== Provided text ==

Theatre Scenes: Auckland Theatre Blog (Reviews, interviews and commentary)
30Jan/110

EXTENDED INTERVIEW: Rocky Horror’s Richard O’Brien

RICHARD O'BRIEN on wanting to play Eddie, the 1973 Opening Night, growing up a disaffected youth in New Zealand and more.... 

  

Richard O'Brien returned to the stage as 'Narrator'

I have never seen an Auckland audience react in quite the way they responded to Richard O’Brien’s entrance in the recent season of Rocky Horror Show at the Civic. Richard strides on, dazzling in a Gaultier denim coat tails, opens his mouth to utter the Narrator’s immortal line “I would like, if I may, to take you on a strange journey...",  but the audience wouldn't let him speak!

===
== Given information ==

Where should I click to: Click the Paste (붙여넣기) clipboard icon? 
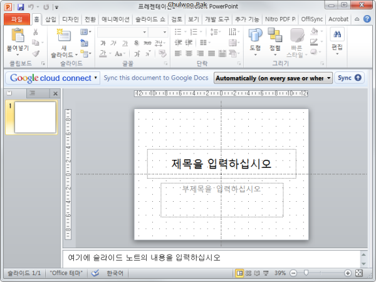[18, 35]
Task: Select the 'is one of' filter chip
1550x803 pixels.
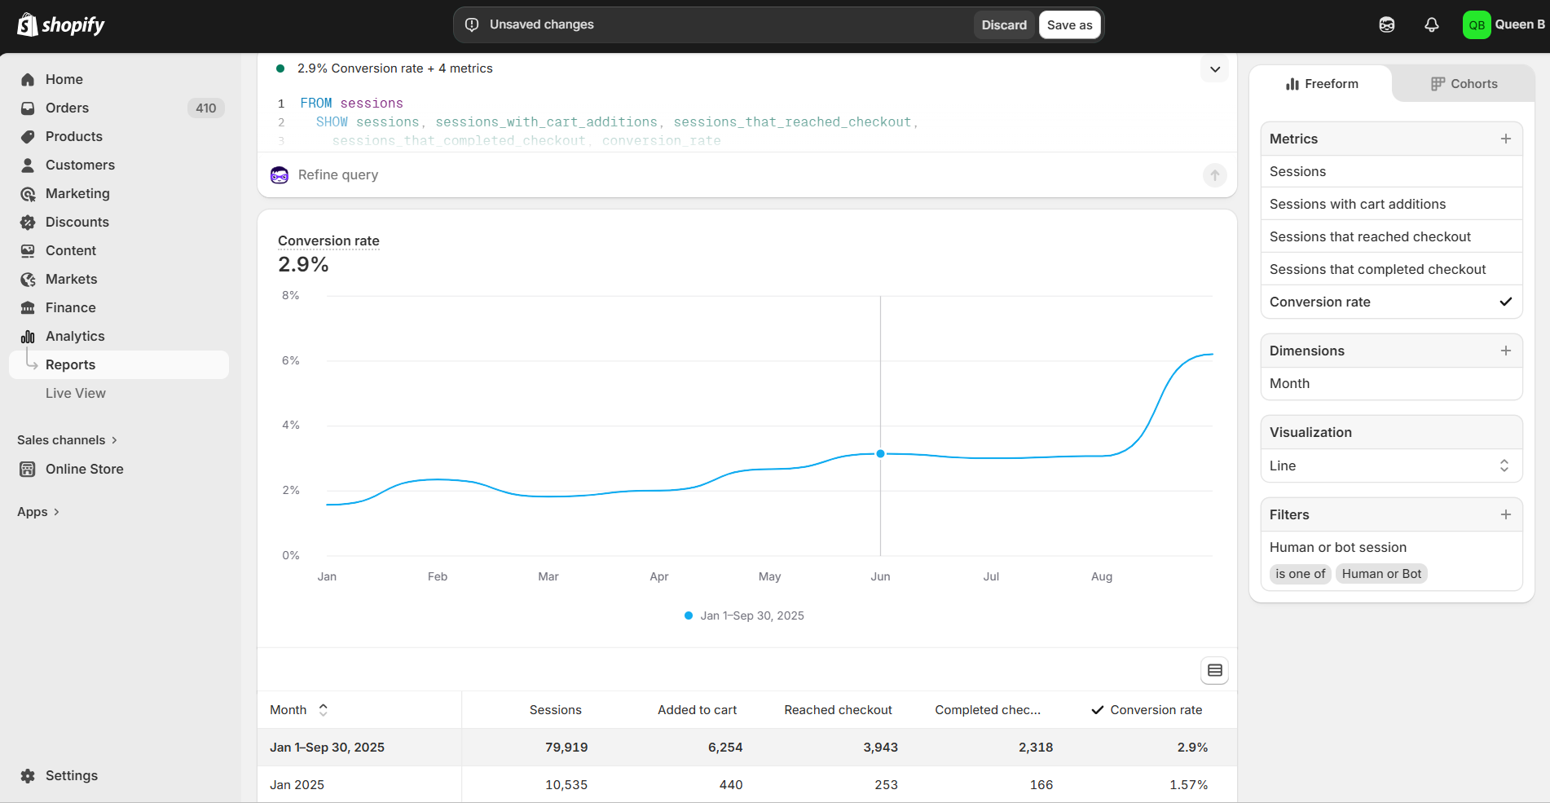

===

§ What needs to be done
Extract everything in the Rocky Horror interview page from "Theatre Scenes: Auckland" down to "let him speak!", word for word. The listing is separate material and unrelated to the Rocky Horror interview page.

§ Result of this task
Theatre Scenes: Auckland Theatre Blog (Reviews, interviews and commentary)
30Jan/110

EXTENDED INTERVIEW: Rocky Horror’s Richard O’Brien

RICHARD O'BRIEN on wanting to play Eddie, the 1973 Opening Night, growing up a disaffected youth in New Zealand and more.... 

  

Richard O'Brien returned to the stage as 'Narrator'

I have never seen an Auckland audience react in quite the way they responded to Richard O’Brien’s entrance in the recent season of Rocky Horror Show at the Civic. Richard strides on, dazzling in a Gaultier denim coat tails, opens his mouth to utter the Narrator’s immortal line “I would like, if I may, to take you on a strange journey...",  but the audience wouldn't let him speak!